What you need to do:
[1] According to the text on sugary snacks and juice, below what pH level does tooth enamel begin to demineralize?
[2] List every sugary food that the text on sugary snacks and juice names in its opening sentences.
[3] From the text on sugary snacks and juice, extract the passage starting at "Non-organic fruit juices" and ending at "a harmless treat.".

Text for analysis:
== Segment start ==

Sugary snacks taste good, but are often bad for your teeth and your body. Avoiding too much candy, cakes, cookies, and other sugary foods will keep children healthy and avoid cavities.
Consider how often your child is snacking. Nibbling on sugary snacks throughout the day will encourage damaging acids to form. These acids continue to affect your teeth for at least 20 minutes before they are neutralized. The more times you eat sugary snacks during the day, the more often you feed bacteria the fuel they need to cause tooth decay.
If your child eats sweets, it is best to eat them as dessert after a main meal instead of several times a day between meals. Try to avoid sticky, gooey snacks. Sticky snacks stay in your mouth longer than foods that you quickly chew and swallow.
Try to choose non-sugary and low-fat options when snacking.
Most juice is loaded with sugar and acids. Even the juice that claims, “no sugar added”, still has sugar. When you juice a fruit, all of the fiber is removed. You are left with a concentrated fructose. Just like refined sugar, fructose causes your child’s blood sugar levels to rise. Your child gets a burst of energy that triggers the body to store energy as fat. Not only is drinking too much juice linked to type II diabetes and other health concerns, it can cause early childhood caries. The acids and sugars combined in the juice create the perfect environment for cavities to flourish.
When your child is thirsty, try to stick to water and milk. Keep your children snacking on whole fruits and vegetables that are better for their systemic and oral health!
Non-organic fruit juices are often irradiated to get rid of bacteria and make them last longer. Irradiation kills nutrients in food, and causes other health risks.
Don’t be fooled by Organic Juice! Even healthy juices are pasteurized, which heats the juice to a certain temperature that kills off the nutritious, beneficial properties like the vitamins.
Remember that manufacturers are required to publish the nutrition of the juice on their label, but not their levels of acid. Consuming high levels of acid damages the teeth and has many other health concerns. Tooth enamel begins to demineralize when acid levels drop below 5.5 on the pH scale. Most juice has a pH level of 2.7-3.8 while cola has a pH level of 2.5. These should be considered treats and consumed occasionally.
No, not at all! Juice should be considered a treat for your children because in moderation, it is a harmless treat.

== Segment end ==

Given data:

== Segment start ==

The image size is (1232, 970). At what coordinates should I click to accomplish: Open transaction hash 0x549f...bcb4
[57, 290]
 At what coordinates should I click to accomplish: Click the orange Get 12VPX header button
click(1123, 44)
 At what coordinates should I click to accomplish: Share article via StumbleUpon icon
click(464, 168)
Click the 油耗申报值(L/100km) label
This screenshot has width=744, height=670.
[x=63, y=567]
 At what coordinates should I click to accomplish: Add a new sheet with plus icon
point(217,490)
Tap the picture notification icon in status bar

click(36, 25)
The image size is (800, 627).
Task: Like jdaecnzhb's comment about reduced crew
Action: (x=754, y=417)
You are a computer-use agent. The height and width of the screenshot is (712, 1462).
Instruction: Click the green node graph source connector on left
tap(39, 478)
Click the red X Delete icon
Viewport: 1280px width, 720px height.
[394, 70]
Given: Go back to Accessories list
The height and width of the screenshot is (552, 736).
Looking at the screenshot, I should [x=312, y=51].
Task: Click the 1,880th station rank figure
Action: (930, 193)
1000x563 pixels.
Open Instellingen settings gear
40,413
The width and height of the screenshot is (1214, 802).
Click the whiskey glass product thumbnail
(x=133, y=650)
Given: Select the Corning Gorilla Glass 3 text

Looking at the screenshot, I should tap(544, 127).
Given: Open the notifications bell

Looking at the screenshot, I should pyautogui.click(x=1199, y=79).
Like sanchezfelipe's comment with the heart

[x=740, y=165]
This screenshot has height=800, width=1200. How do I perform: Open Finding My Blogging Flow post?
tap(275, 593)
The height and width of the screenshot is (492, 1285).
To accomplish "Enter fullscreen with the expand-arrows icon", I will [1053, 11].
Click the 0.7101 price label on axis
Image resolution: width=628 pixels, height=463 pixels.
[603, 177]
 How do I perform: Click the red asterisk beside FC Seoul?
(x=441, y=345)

== Segment end ==

Answers for each item:
[1] Below 5.5 on the pH scale.

[2] Candy, cakes, cookies

[3]
Non-organic fruit juices are often irradiated to get rid of bacteria and make them last longer. Irradiation kills nutrients in food, and causes other health risks.
Don’t be fooled by Organic Juice! Even healthy juices are pasteurized, which heats the juice to a certain temperature that kills off the nutritious, beneficial properties like the vitamins.
Remember that manufacturers are required to publish the nutrition of the juice on their label, but not their levels of acid. Consuming high levels of acid damages the teeth and has many other health concerns. Tooth enamel begins to demineralize when acid levels drop below 5.5 on the pH scale. Most juice has a pH level of 2.7-3.8 while cola has a pH level of 2.5. These should be considered treats and consumed occasionally.
No, not at all! Juice should be considered a treat for your children because in moderation, it is a harmless treat.